Interaction Types - Drug Duets & Duels
- Additive: Combined effect equals the sum of individual drug effects (1 + 1 = 2).
- Example: Aspirin and acetaminophen for analgesia.
- Synergistic: Combined effect exceeds the sum of individual effects (1 + 1 > 2).
- Example: Trimethoprim-sulfamethoxazole (Bactrim).
- Antagonistic: One drug diminishes or abolishes the effect of another (1 + 1 < 2).
- Pharmacologic: Competitive (naloxone + morphine) or non-competitive.
- Physiologic: Opposite effects on a physiological system (insulin + glucagon).

⭐ Exam Favorite: Penicillins and aminoglycosides are synergistic. Penicillin breaks down the bacterial cell wall, enhancing aminoglycoside entry to the ribosome, thus boosting its efficacy.
Receptor Binding - The Receptor Rumble
- Competitive Antagonism: Reversibly binds to the same receptor site as the agonist.
- Shifts the dose-response curve to the right (↑ED₅₀), reducing potency.
- Maximal effect (Emax) is maintained.
- Can be overcome by increasing agonist concentration.
- 📌 Mnemonic: Competitive antagonists cause a Right shift, but no Height shift.
- Non-competitive Antagonism: Binds irreversibly to the active site or to an allosteric site.
- Reduces Emax, lowering efficacy.
- Cannot be overcome by increasing agonist concentration.
- Partial Agonism: Acts as an agonist but with lower intrinsic activity.
- Can act as a competitive antagonist in the presence of a full agonist.

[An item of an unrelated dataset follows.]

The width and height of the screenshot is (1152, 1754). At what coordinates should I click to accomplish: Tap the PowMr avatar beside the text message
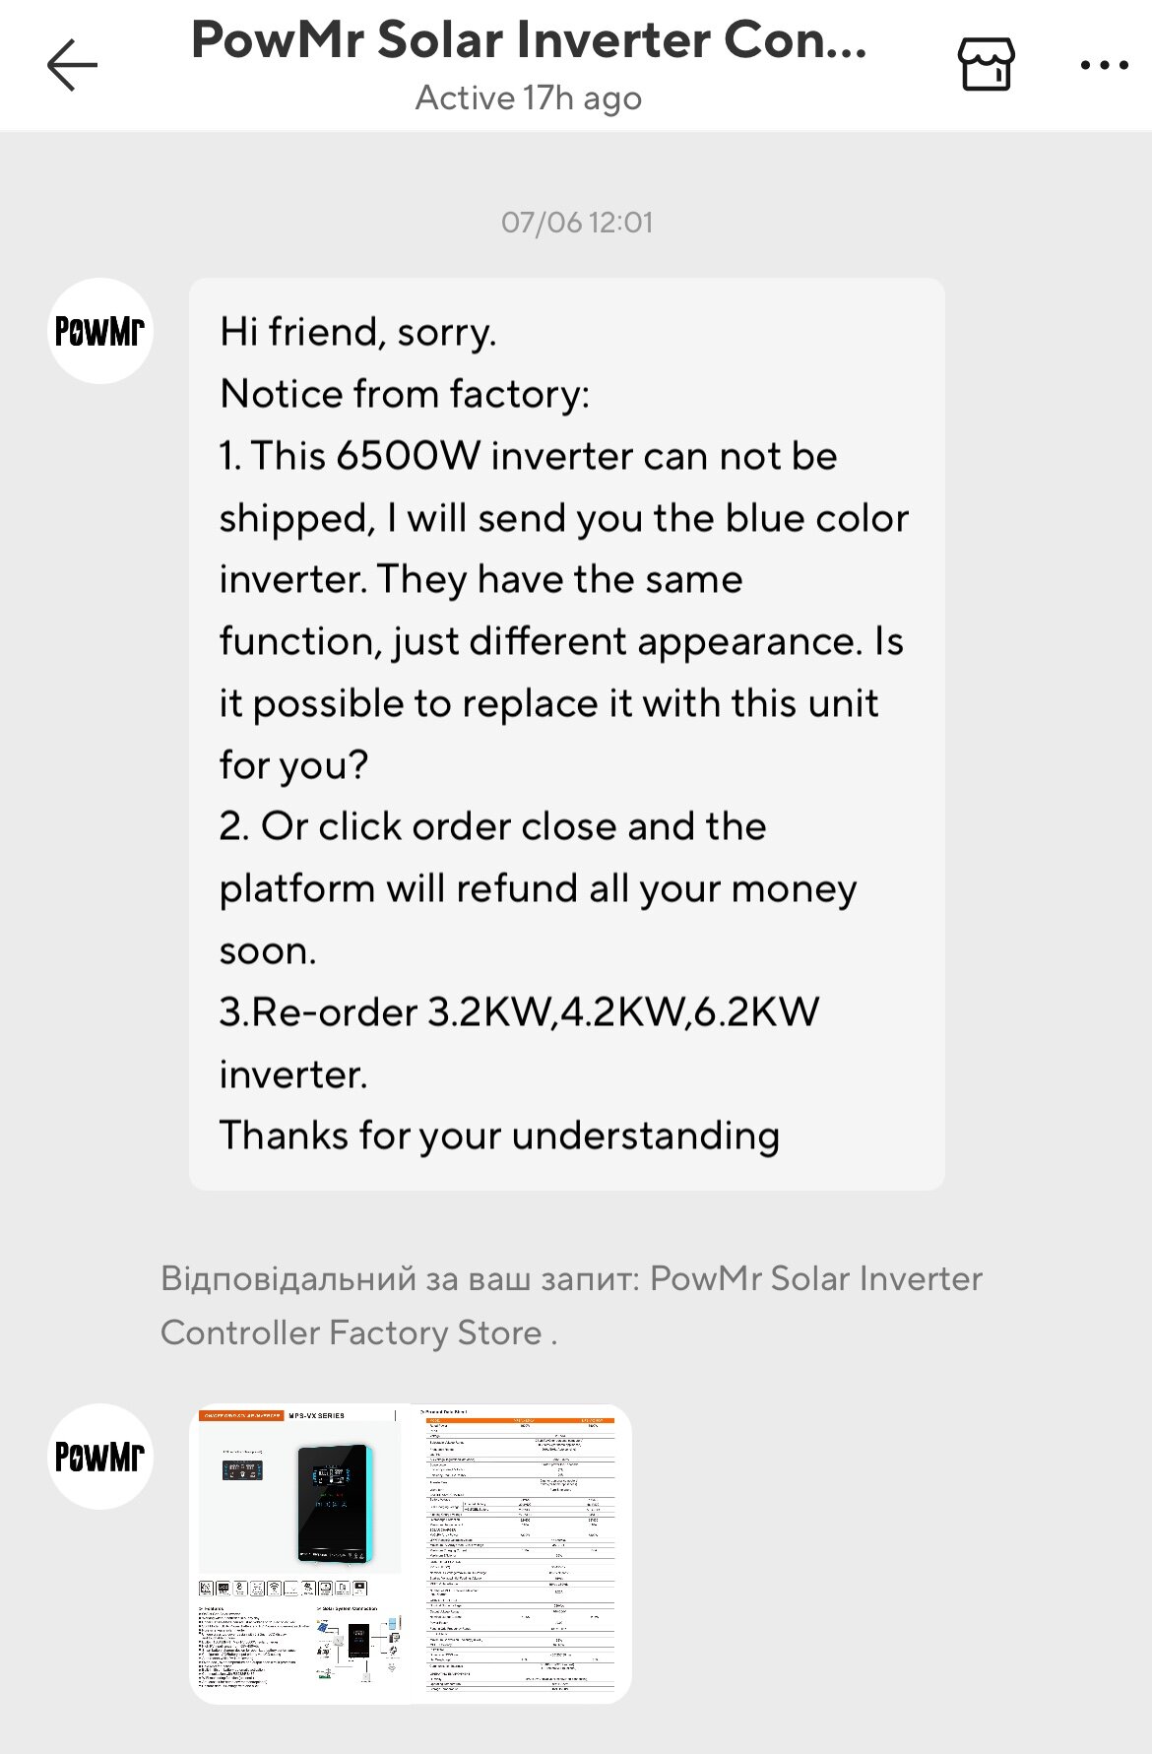click(x=100, y=331)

⭐ Exam Favorite: A partial agonist like buprenorphine can precipitate withdrawal in a patient on a full agonist like morphine. It competes for µ-opioid receptors but has lower intrinsic activity, causing a net decrease in receptor stimulation.
Signaling Pathways - A Downstream Dilemma
- Occurs when drugs target different receptors but converge on the same intracellular signaling cascade, leading to exaggerated or opposed effects.
- Synergistic Example: Sildenafil (PDE-5 inhibitor) and Nitroglycerin (NO donor) both ↑ cGMP levels, causing profound vasodilation and life-threatening hypotension.
- Antagonistic Example: NSAIDs (↓ prostaglandins) and ACE inhibitors (↓ Angiotensin II) have opposing effects on renal arteriole tone, risking acute kidney injury.
⭐ Contraindication: Never prescribe phosphodiesterase-5 inhibitors (e.g., sildenafil) with nitrates. Allow a washout period of at least 24-48 hours to prevent severe hypotension.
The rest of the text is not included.